After several meetings in the White House last week, in an attempt by President Obama to encourage Senate Majority Leader Harry Reid and House Speaker John Boehner to reach an accord to finalize a continuing resolution for the remainder of FY 2011, the budget showdown continued until the last minute Friday night, when spending under the last CR would end.  Before the midnight deadline, Speaker Boehner said he and his Republican caucus had no intent to shut the government down and that is why the House on Thursday passed and sent to the Senate H.R. 1363, a new CR which would fund the military through September and the remainder of the government though April 15th.  The bill also includes another $12 billion in spending cuts over the interim period.  He said, while at that time there was no agreement on the final spending level, almost all of the decisions on policy rider issues had been resolved. 

After Boehner’s statement, however, Senate Majority Leader Harry Reid delivered his ultimatum from the Senate Democrat caucus that, while a final spending cut of $78 billion over the President’s budget had been agreed to during a Thursday meeting in the White House, the Senate would make it crystal clear that a shutdown would be due to the refusal of House Republicans to jettison their rider defunding women’s health clinics.  Senator Reid also said the Senate would not agree to the new House CR which would also block federal and local abortion funding in the District of Columbia even though it would fund the military. 

Left unsaid during the exchange of barbed comments was any statement of the existence of a final agreement on the particular program spending cuts that would flesh out the overall $78 billion target.  Republicans were said to resist various mandatory spending cuts proposed by the Democrats, probably because the House would rather have the cuts come solely from discretionary spending levels in order to reduce the spending baseline to be used by CBO in evaluating the FY 2012 Ryan budget proposal.  The White House said that initiatives to implement a partial federal shutdown would affect health agencies in various ways.  While “essential” employees would have to report to work, most “non-essential” parts of HHS would close.  For example:

  • clinical trials already underway in NIH would continue, but new patients would not be accepted;
  • Medicare provider payments would likely continue through May, subject to sufficient funds in the Medicare trust funds;
  • VA medical facilities would remain open; and
  • FDA review of new drugs would stop while FDA drug import inspections would continue. 

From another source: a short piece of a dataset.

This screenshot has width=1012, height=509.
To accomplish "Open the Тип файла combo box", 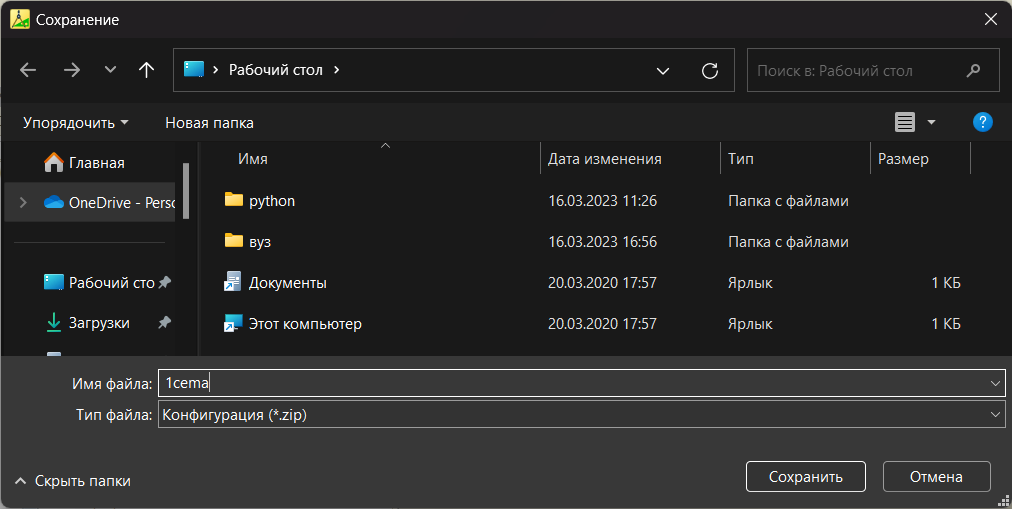I will coord(582,415).
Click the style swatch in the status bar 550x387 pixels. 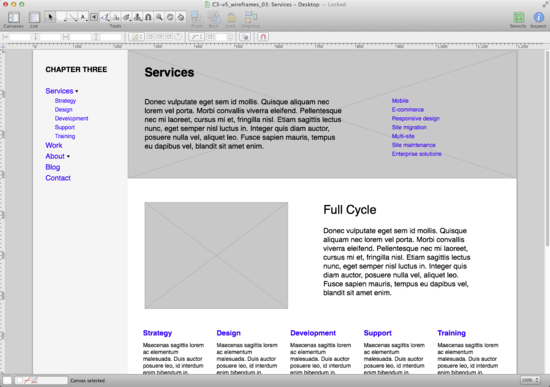(41, 380)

HHS announced that PPACA implementation would continue, but that “non-essential” employees who may be involved in writing regulations could be furloughed.  While stating he would veto the latest House CR, the President indicated he would sign a CR limited to the few days needed for the House and Senate to pass a CR which reflects a final agreement on federal spending through September.  At the 11th hour that is what transpired.  A few minutes after the deadline both houses agreed to another short-term CR until the end of this week to allow for the House and Senate to meet their internal procedural rules on passage of the final agreement.  Reportedly, the total spending cuts under the final agreement will amount to about $38.5 billion, short of the $61 billion under H.R.1.  Acceding to Senate Democrats and the President, the House agreed to $17.8 billion in mandatory spending cuts.  The 340-70 vote on the one-week CR shows that there remains some displeasure over the compromise among Republican fiscal hawks.